Adopting Autism: The Ups and Downs

I have two kids; a two-year-old little girl and a 14-year-old stepson. My Stepson has autism. His name is Corey. Corey is on the moderate side of the spectrum.

Corey’s mother passed away two years ago; I’m the closest thing to a mother he’ll ever have.

Adopting Autism

I guess I’m kind of jealous of his mom. From everything I know, she was an amazing, one-of-a-kind woman. I could never fill her size-11 shoes. But I try every day.

I try to memorize the acronyms for all his different doctors and specialists. The names and faces of all the people that sit behind their computers, typing God knows what, making decisions about my stepson’s future.

I love Corey. They say you can never love anyone the same way that you love your own child – that there will always be some tiny sliver of favoritism. In the case of myself and Corey, that’s just not true.

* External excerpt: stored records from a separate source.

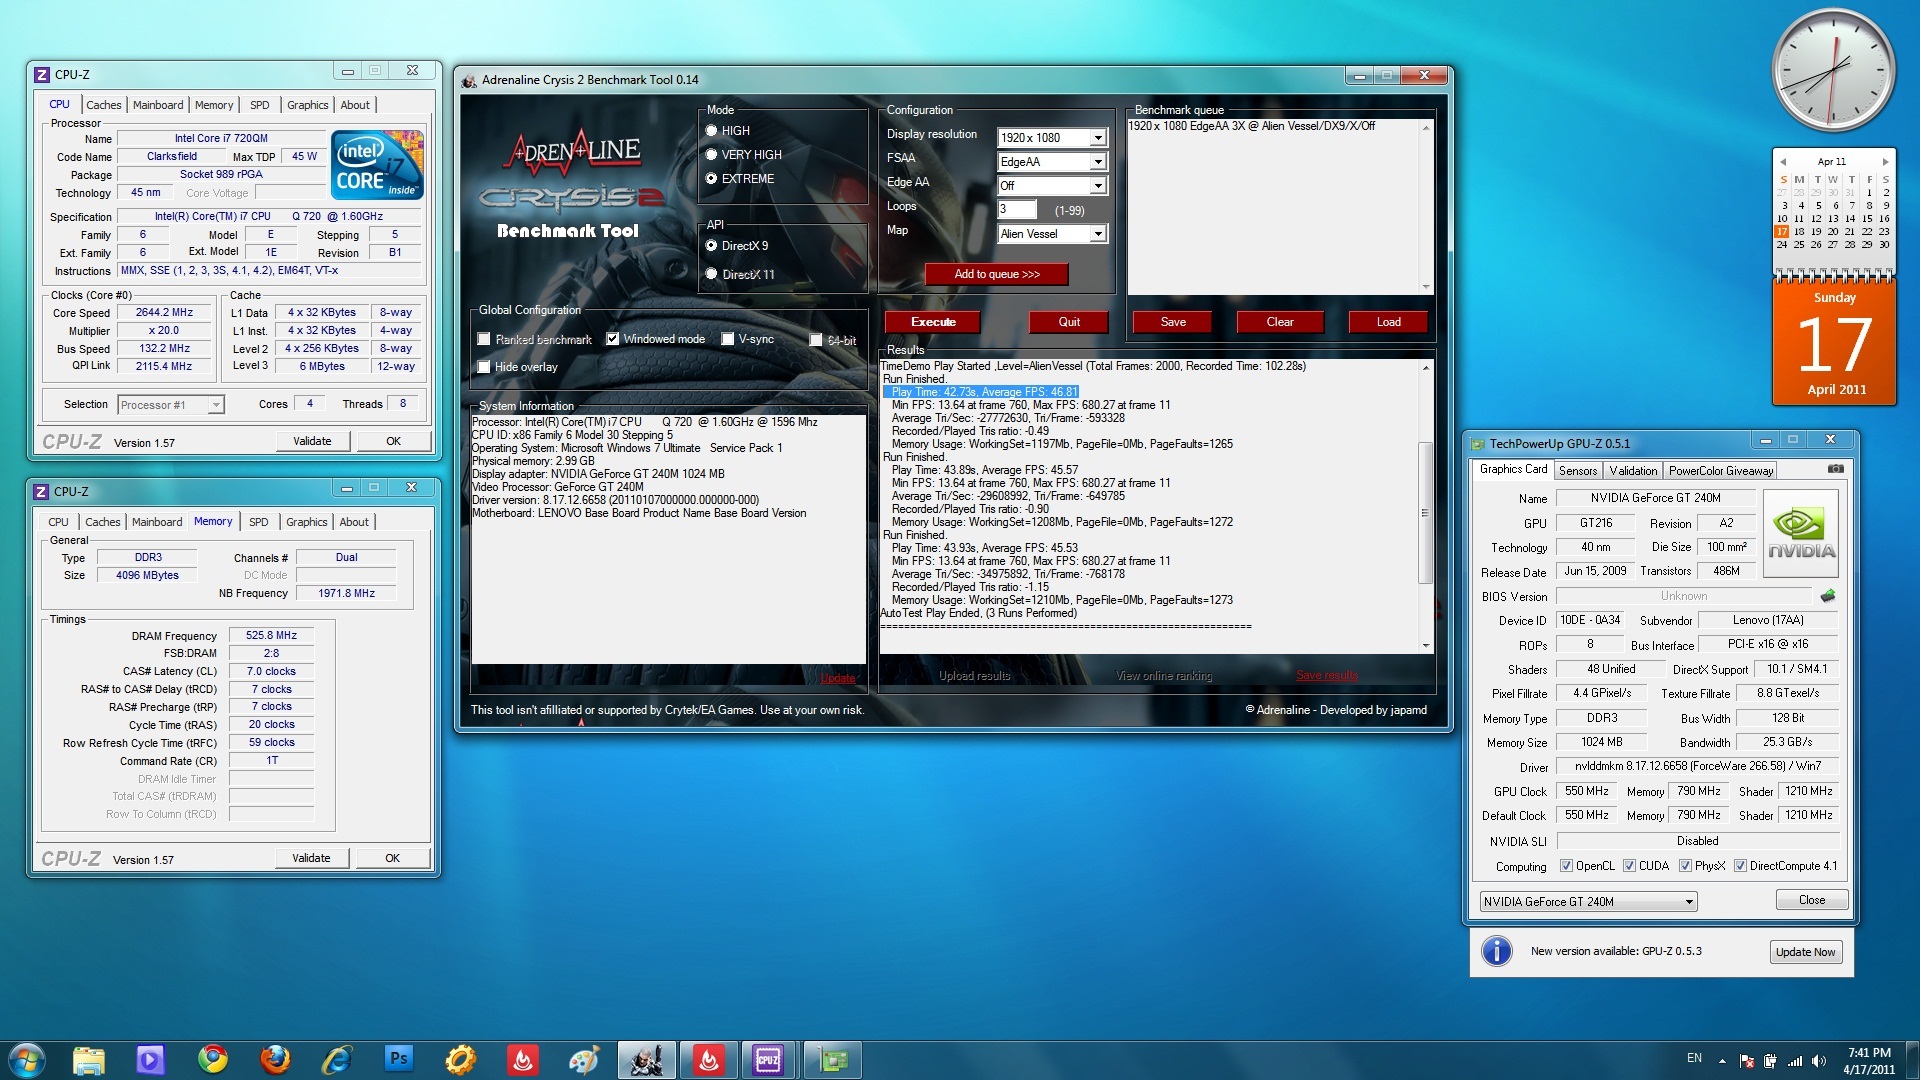The image size is (1920, 1080).
Task: Click the volume speaker tray icon
Action: pyautogui.click(x=1818, y=1061)
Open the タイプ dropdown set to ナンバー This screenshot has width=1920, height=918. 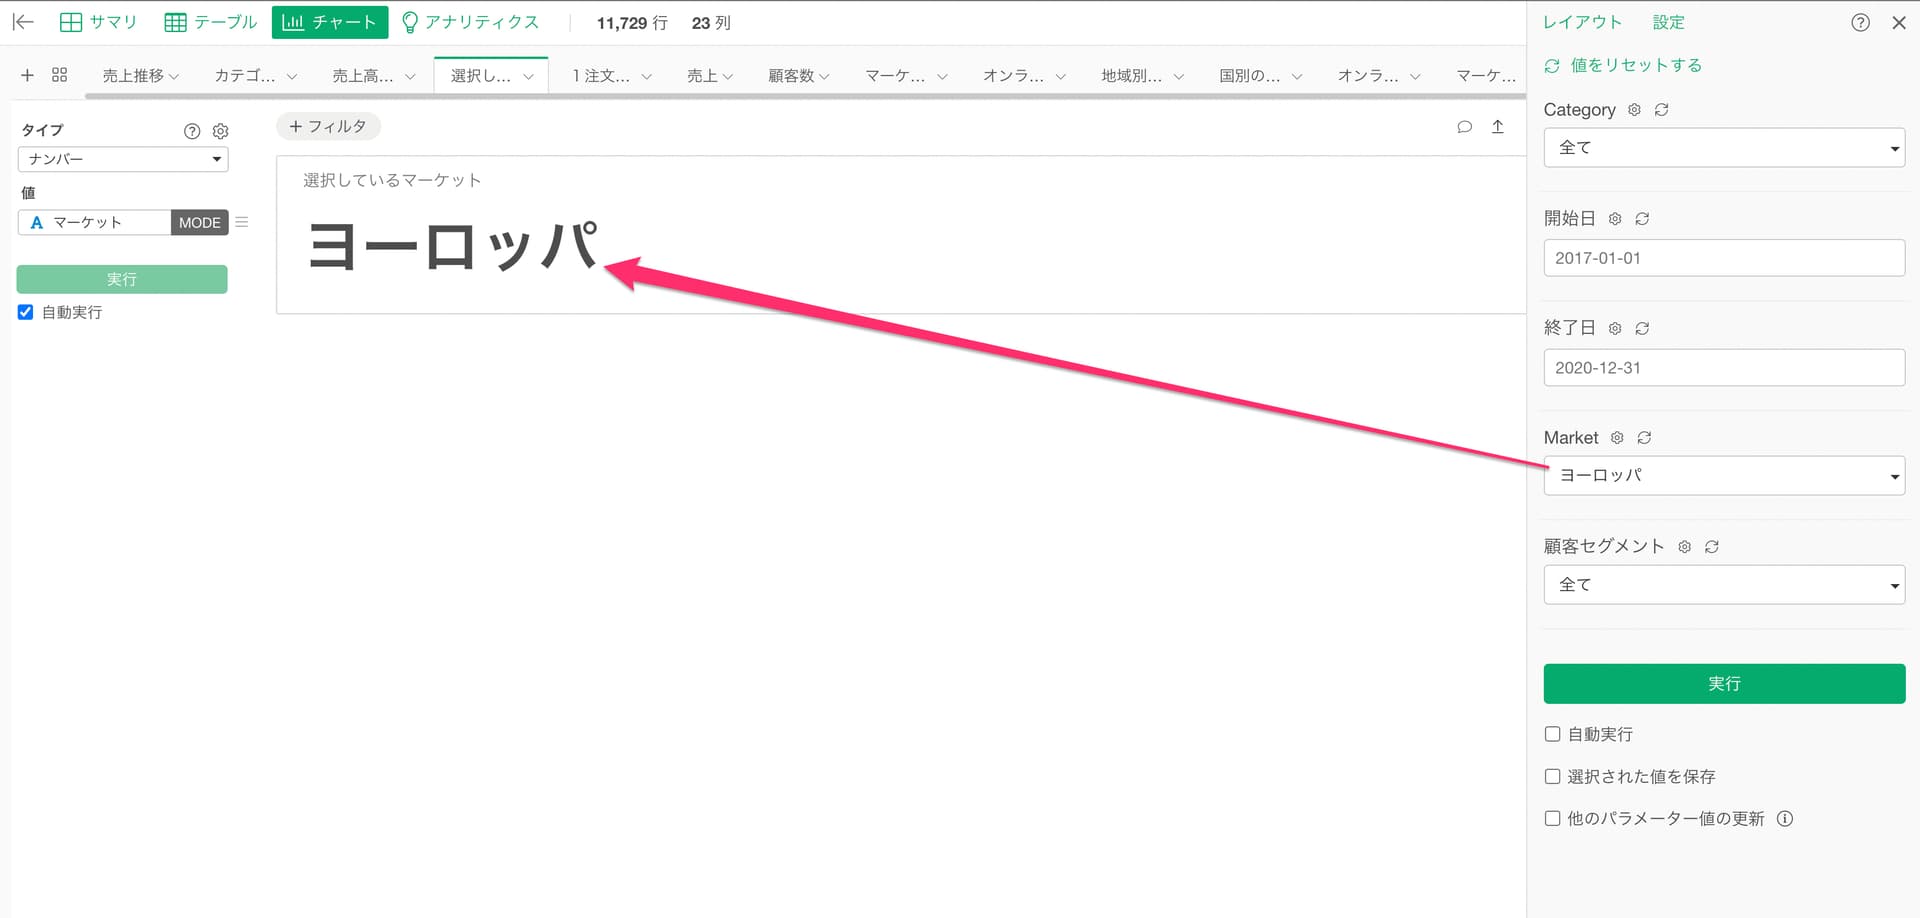tap(123, 159)
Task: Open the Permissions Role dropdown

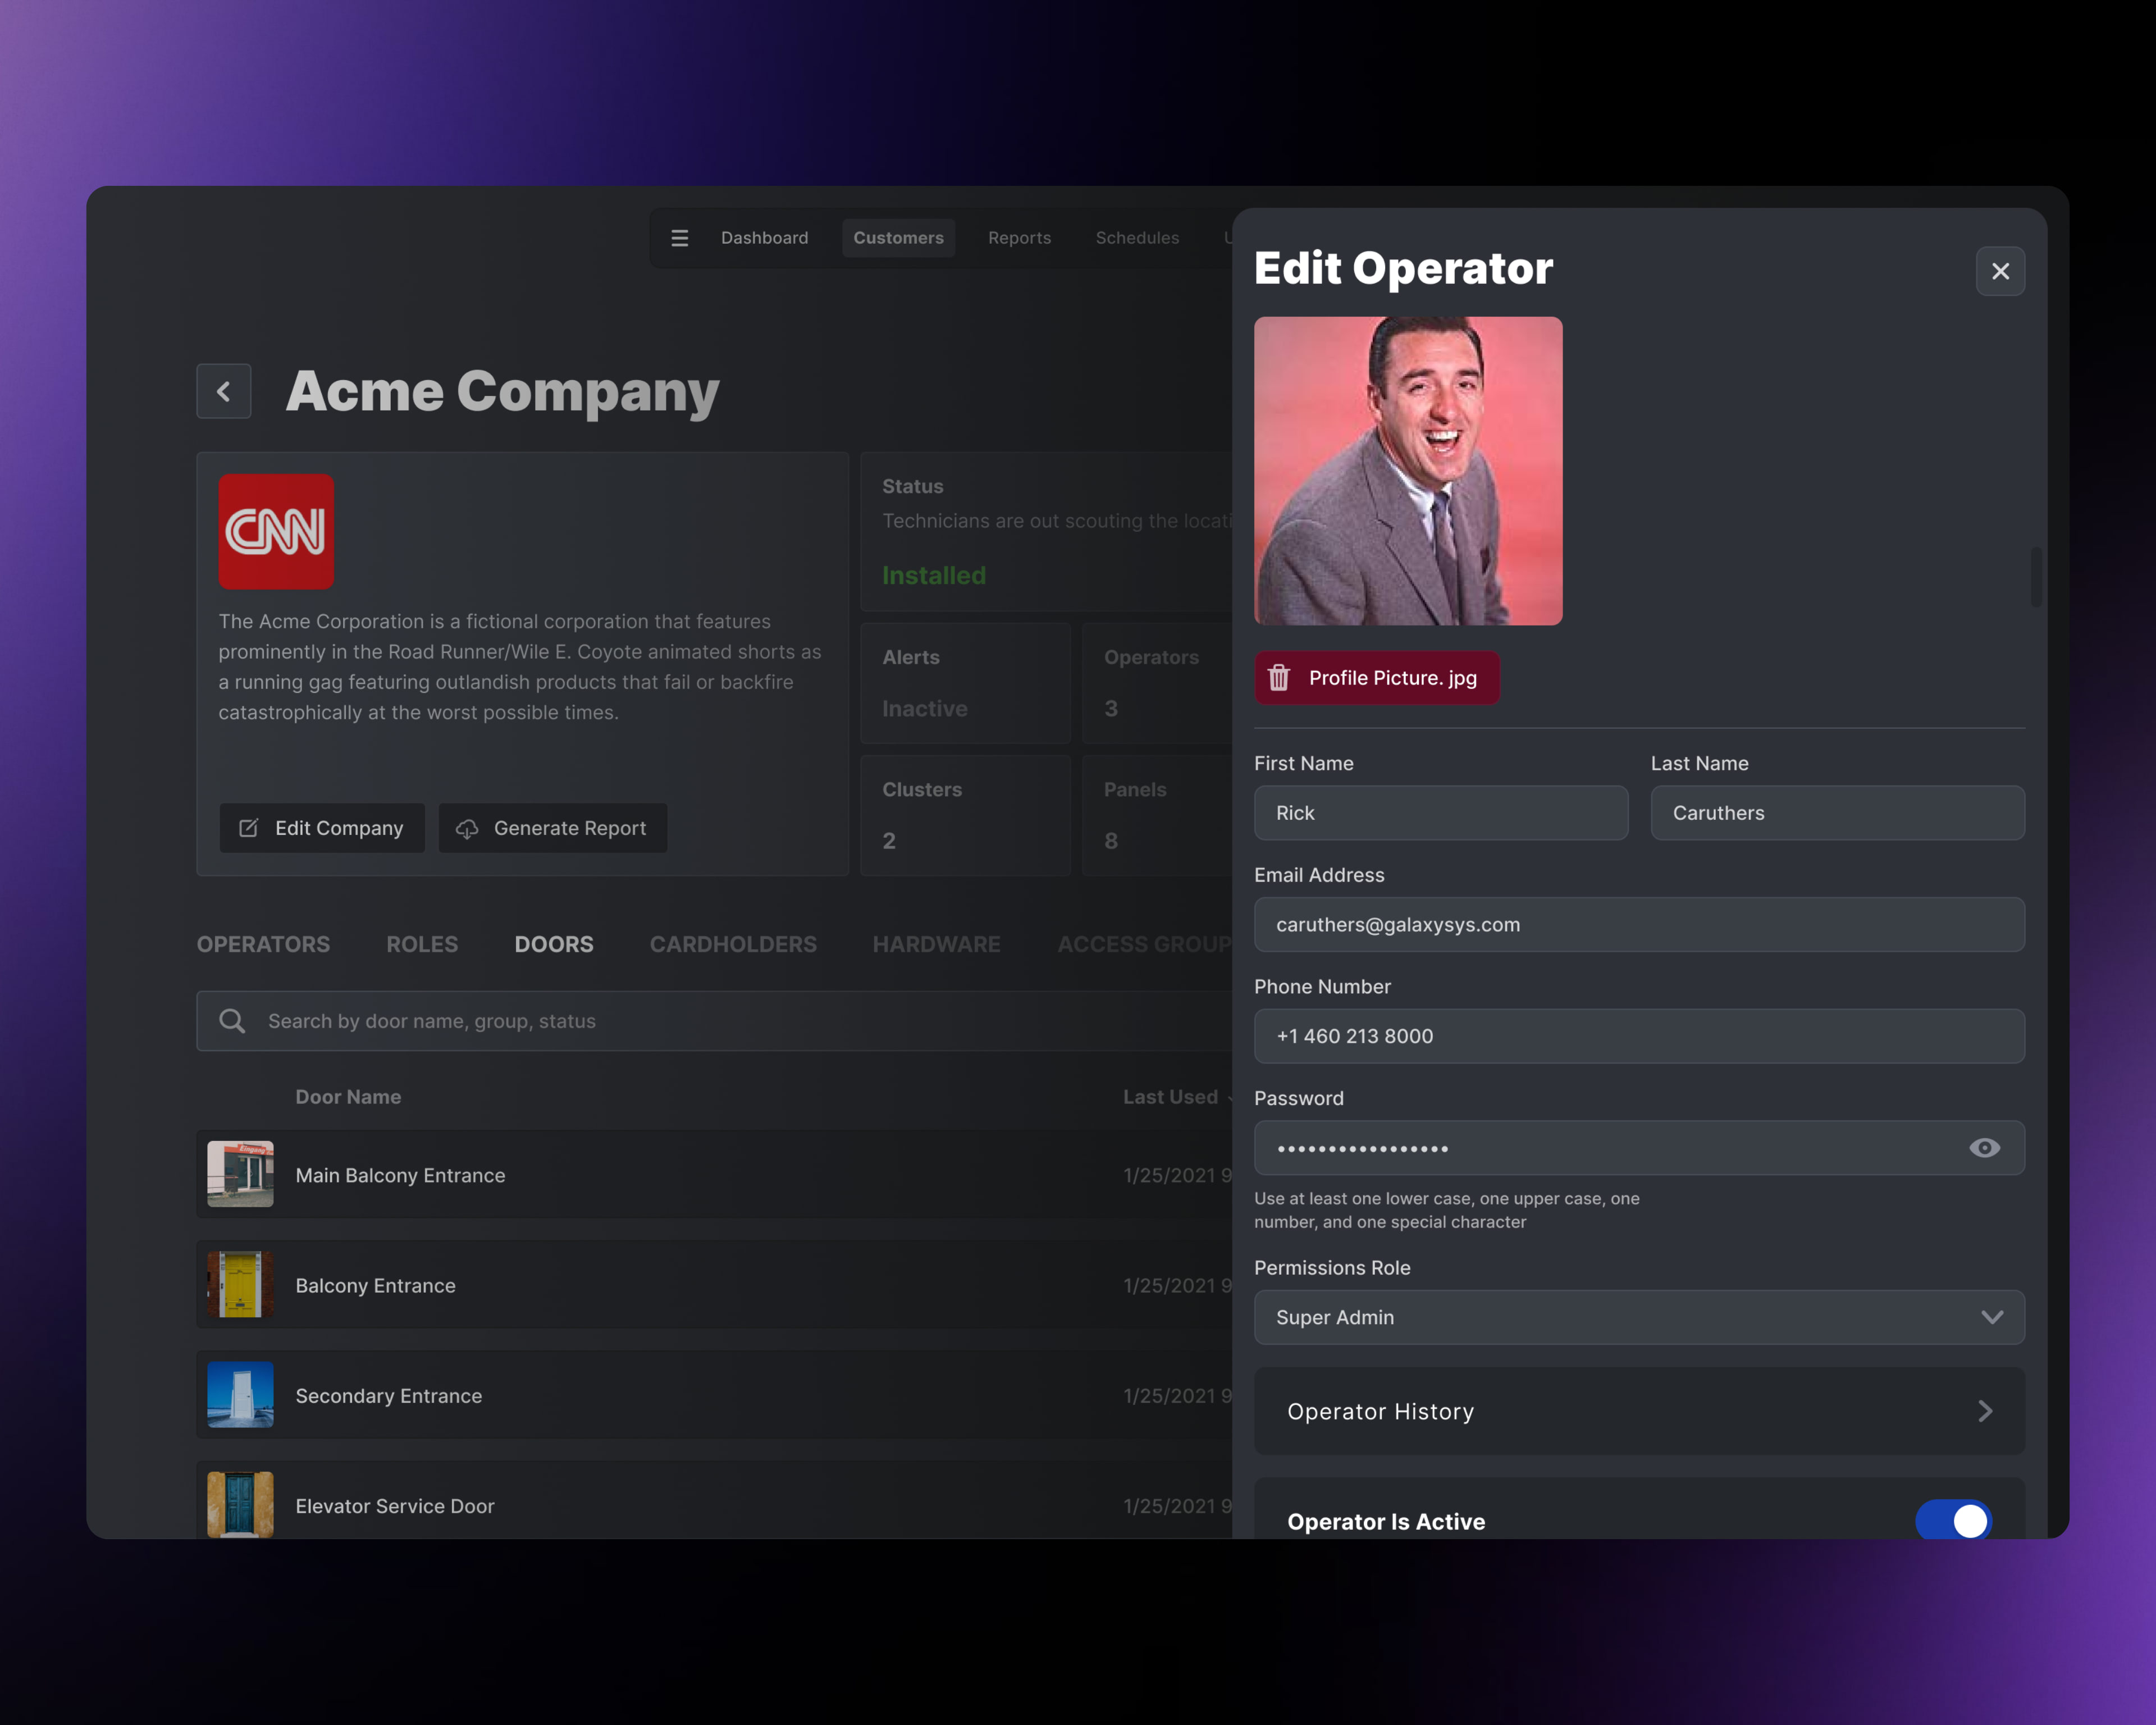Action: coord(1639,1317)
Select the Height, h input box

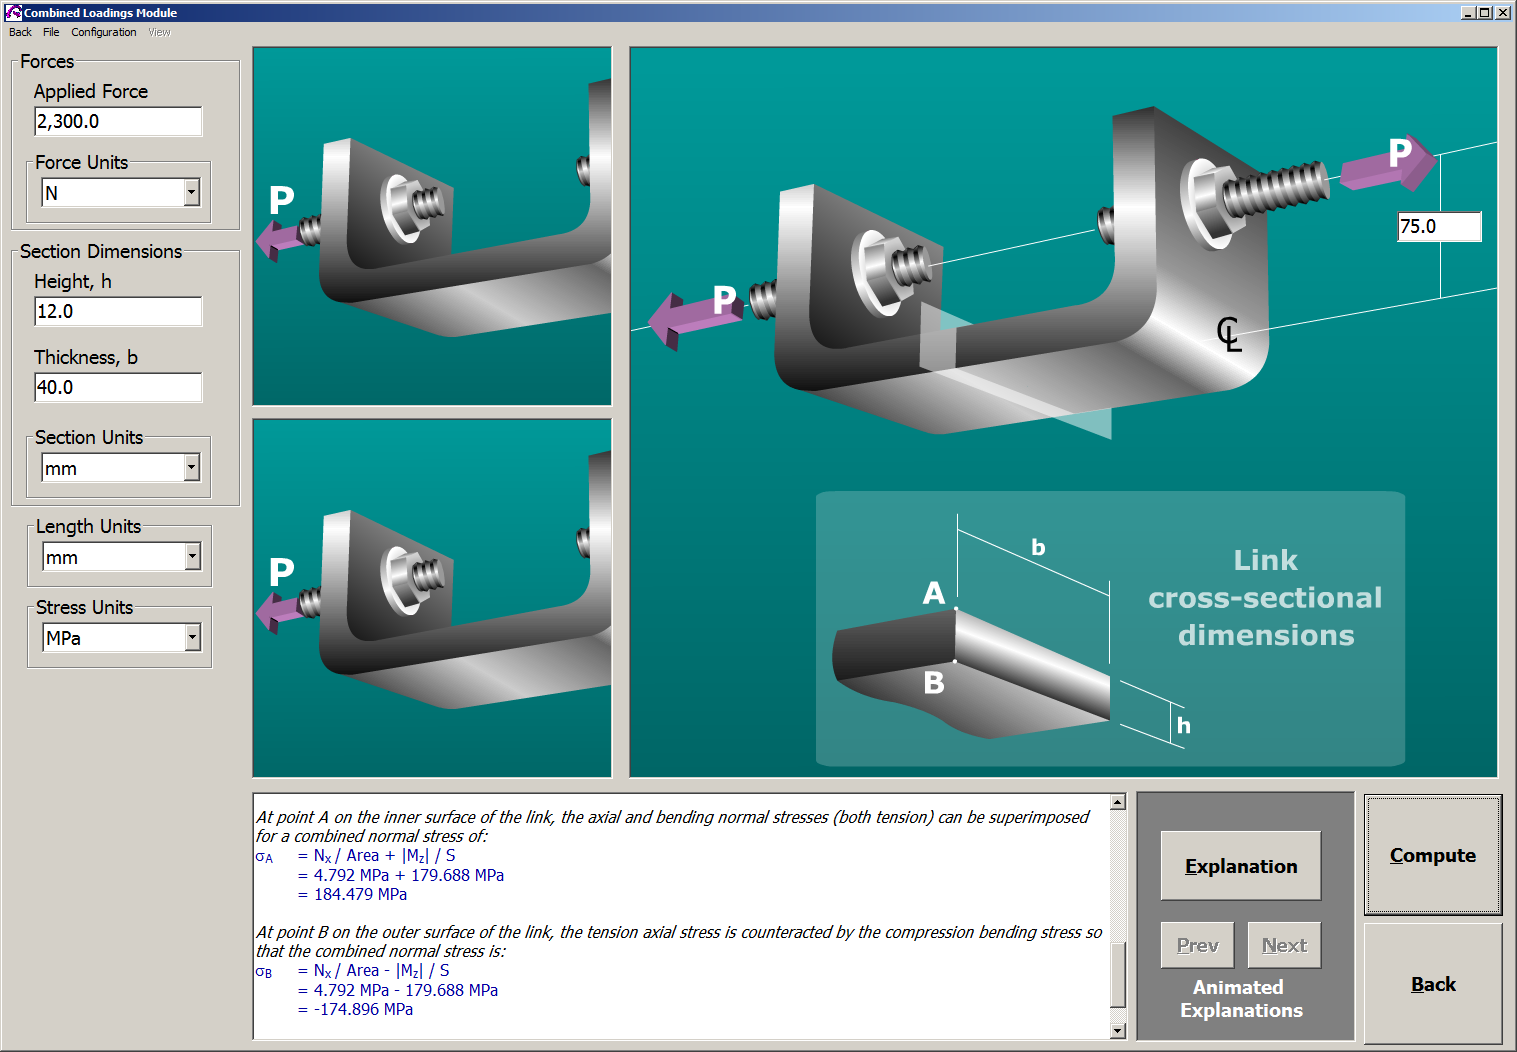[x=117, y=311]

But it’s hard. Adopting autism is hard. As Corey and his father move into my house, and I spend all of my time with Corey and my 2-year-old, it’s hitting me just how hard it is.

I never expected the constant worry or the sudden medical changes. I never expected how much time I would spend researching everything ever known about autism.

I didn’t realize that he could still develop more symptoms or that sometimes he wouldn’t be okay, and I wouldn’t know why, or how to fix it.

I wasn’t prepared for the horrible, scary things Corey’s father would express to me when we are alone; when he needed to vent.

You see, I’ve discovered that there’s this very fine line between two types of autism parents. The first type sees autism as a personality trait, as a part of what makes an autistic person who they are.

And the second type hates autism. They feel the sting of every missed moment autism has taken from them and everything that makes their child different from ‘normal kids.’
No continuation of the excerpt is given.